Русская Idea продолжает серию актуальных комментариев интервью с известным историком Александром Полуновым.
9 сентября – день памяти воинов, павших при обороне Севастополя и в Крымской войне 1853–1856 годов. Этот день отмечается как праздник с 1997 года, когда вышло соответствующее постановление правительства автономной Республики Крым в составе Украины. С самого распада Советского Союза севастопольцы и крымчане старались сохранить свою идентичность – ту идентичность, которую они сами определяют, как не только русскую, но и цивилизационную, которая стала главным основанием для их выбора России в феврале – марте 2014 года.
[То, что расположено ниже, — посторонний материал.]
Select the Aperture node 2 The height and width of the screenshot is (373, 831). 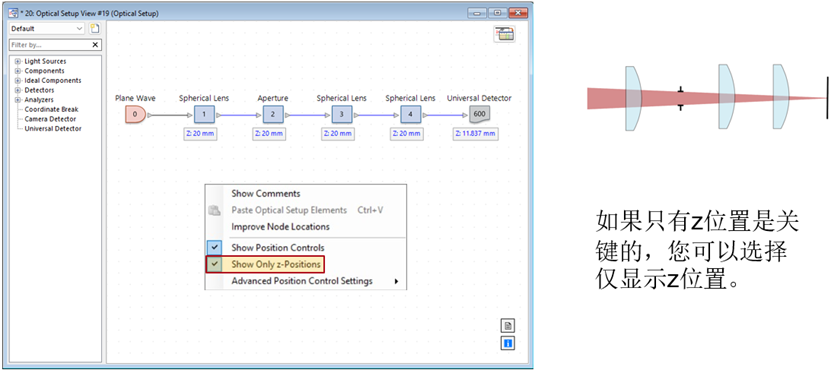point(272,114)
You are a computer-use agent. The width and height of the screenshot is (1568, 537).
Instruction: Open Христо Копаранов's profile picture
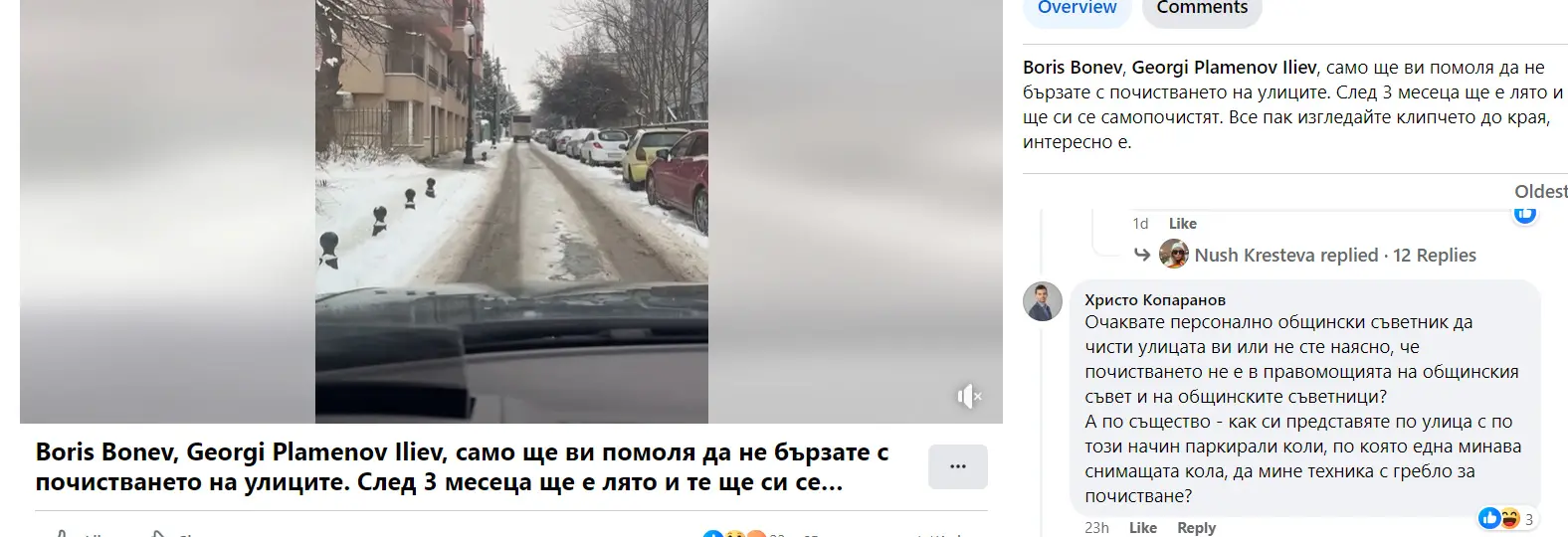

Какие формы принимала борьба за сохранение собственной идентичности? Каковы основные составляющие цивилизационной идентичности крымчан и севастопольцев? Какое значение для всей России может сыграть особое, во многом синкретичное, историческое самосознание севастопольцев и крымчан? Об этом ответственный редактор сайта Русская Idea Любовь Ульянова побеседовала с Александром Юрьевичем.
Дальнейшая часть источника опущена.